LTLA commented 6 years ago
  1. Yes, that's also a valid approach. Though this will make computeGaussianPerplexity a bit tricky to read, because one function is now responsible for three different possible inputs - X, the precomputed distance matrix, and the nearest neighbour results. By having distinct functions that operate on different inputs (but with the common perplexity calculation factored out), I was hoping to clarify the situation and make it easier for future maintenance.

    How about I put together a draft of what I'm thinking of, you can tell me if the changes are too much?

  2. Sure, that's another way to do it. But my understanding from the code comments was that the normalization was being performed to avoid overflow/underflow problems in the downstream calculations. This seems to suggest that it is necessary regardless of what was supplied as input.

    Also, an intuitive expectation of Rtsne() behaviour would be that the results should be the same (give or take the effects of numerical imprecision) regardless of whether I supplied the data matrix X directly, or precomputed the distance matrix from X and supplied that instead. In fact, realizing that this was not the case has made me look back on some of my own analysis code with some concern! Oh well.

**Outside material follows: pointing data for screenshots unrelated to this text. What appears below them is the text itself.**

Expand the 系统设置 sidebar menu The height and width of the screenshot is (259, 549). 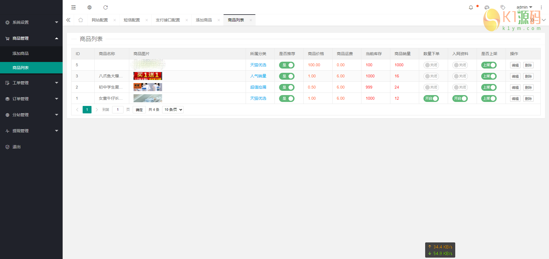click(31, 22)
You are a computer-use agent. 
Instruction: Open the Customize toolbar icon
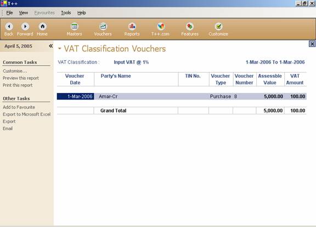pos(218,26)
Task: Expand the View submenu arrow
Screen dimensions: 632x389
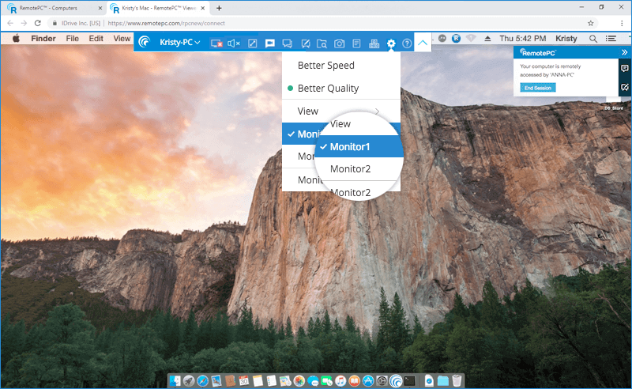Action: [x=377, y=111]
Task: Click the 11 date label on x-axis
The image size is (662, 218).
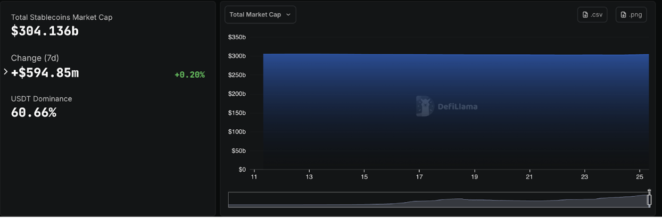Action: coord(254,177)
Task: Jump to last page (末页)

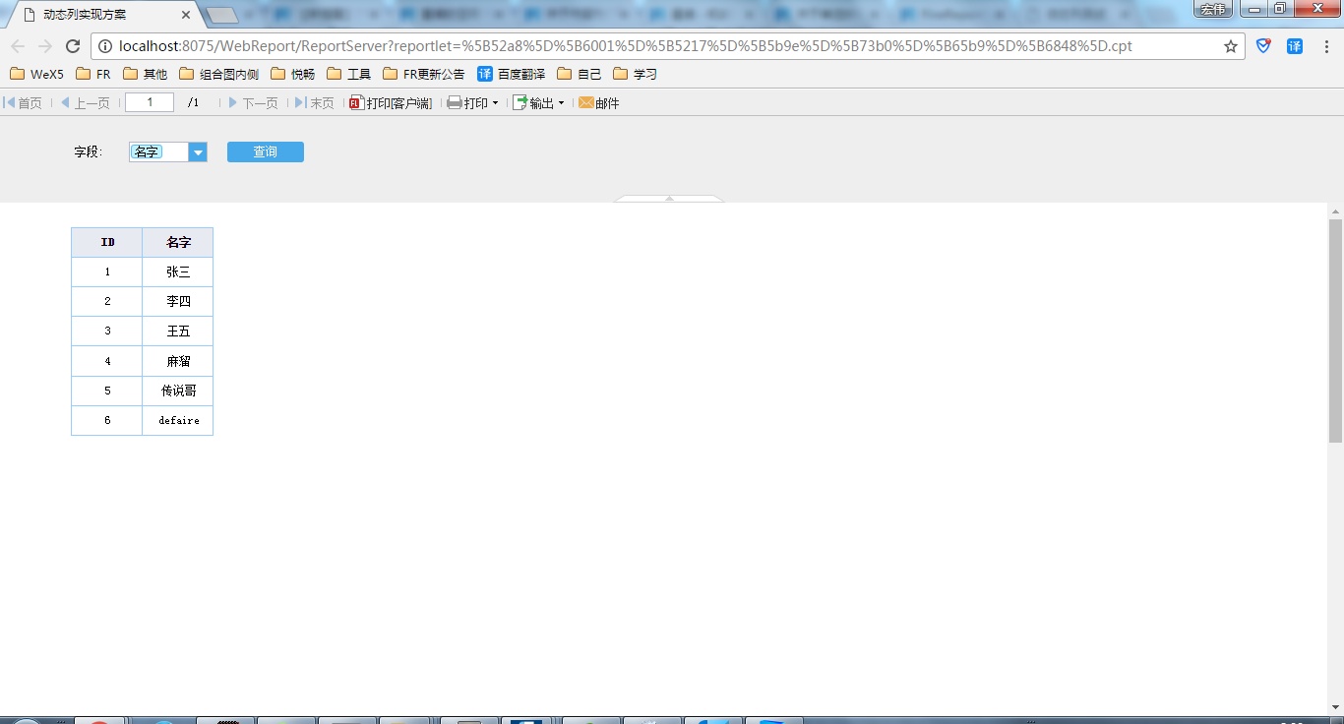Action: pyautogui.click(x=314, y=102)
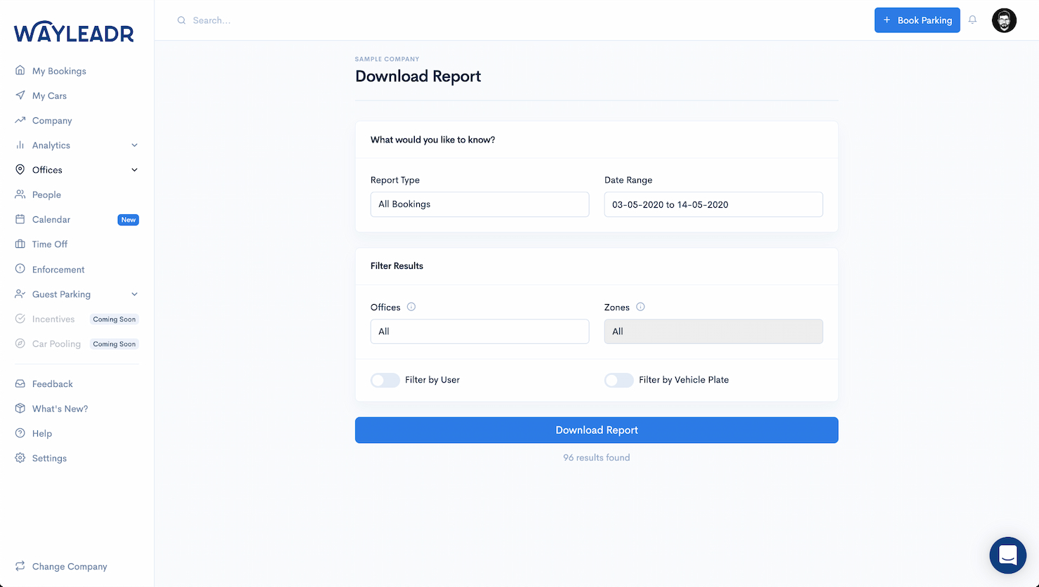View the Time Off page
This screenshot has width=1039, height=587.
50,244
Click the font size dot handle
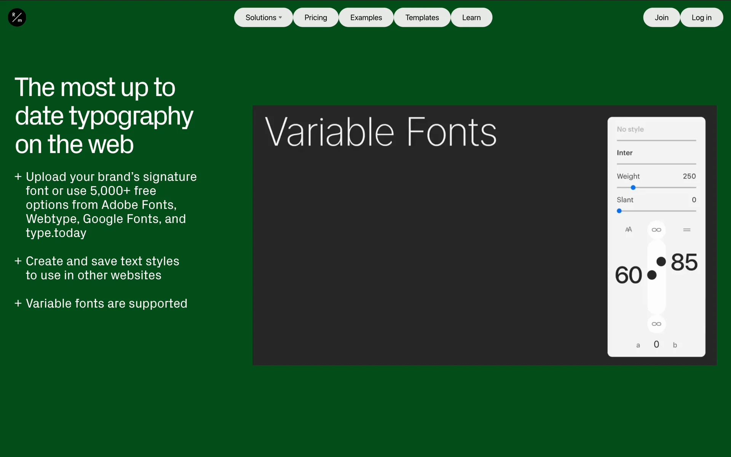Viewport: 731px width, 457px height. (652, 275)
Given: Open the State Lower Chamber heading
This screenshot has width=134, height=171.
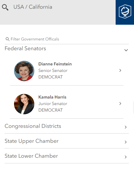Looking at the screenshot, I should pyautogui.click(x=31, y=156).
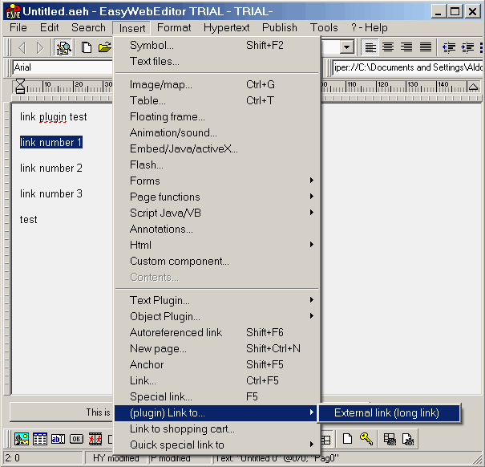Click the film strip animation icon
485x467 pixels.
pyautogui.click(x=95, y=439)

    Conversely, if the function is intended to respond to user normalization, it should arguably do so for X as well, not just for precomputed distance matrices. Perhaps a normalize= flag is in order? (I realize that I'm asking for a lot of extra arguments, but a single function that accepts many potential inputs is invariably going to be complicated.)

jkrijthe commented 6 years ago
  1. Sounds good, will have a look at the result.

  2. I agree on making normalise an additional argument. For the distance matrices, however, I guess I had a different idea of what the user should expect: currently you do get the same result regardless of using X as matrix or pre-computing "the" distance, but it might not have been clear what distance this was exactly (the "normalised" Euclidean distance, rather than the unnormalised Euclidean distance). Suppose we would want to do the normalisation for the precomputed distances: how would this be done for general distance measures?

LTLA commented 6 years ago

Regarding the distance normalization: I was only thinking of Euclidean. Let's say we have X, and distances (nearest neighbors, or the full distance matrix) D. We can compute a scaling factor from X:

# Can be done efficiently in C++:
zeroed <- sweep(X, 2, colMeans(X), "-")
scale <- max(abs(zeroed)) 

... and then divide D by scale to obtain the distances that we would have gotten from zeroed/scale (i.e., the normalized X). This should work for the Euclidean and Manhattan distances, at least. I suppose people can turn this off with normalize=FALSE for other metrics that are scale-invariant.

Okay, that's starting to get a bit complicated, so if you're planning to accept other distance measures, then assuming that the input is already normalized is probably the safest bet. Exposing the normalization code as a separate function would probably be helpful, that makes it easy for people to comply.

jkrijthe commented 6 years ago

I agree having the normalisation code as a separate function, or at least an example in the docs of how to do it is needed and currently lacking. But the fact the normalisation cannot be done for general distance measures makes me wary of adding the normalisation for distance matrices.

LTLA commented 6 years ago

Agreed. And in fact, rolling the normalization function into a separate R function (that is called directly in the Rtsne R function before entry into C++ code) would probably help to modularize the code even further.

gokceneraslan commented 6 years ago

Now that #39 is merged, we can close this, or wait until a new release. @jkrijthe, any estimates about the next release date?

jkrijthe commented 6 years ago

Good. Sorry, not sure about the next release yet, hopefully in the next 1-2 weeks.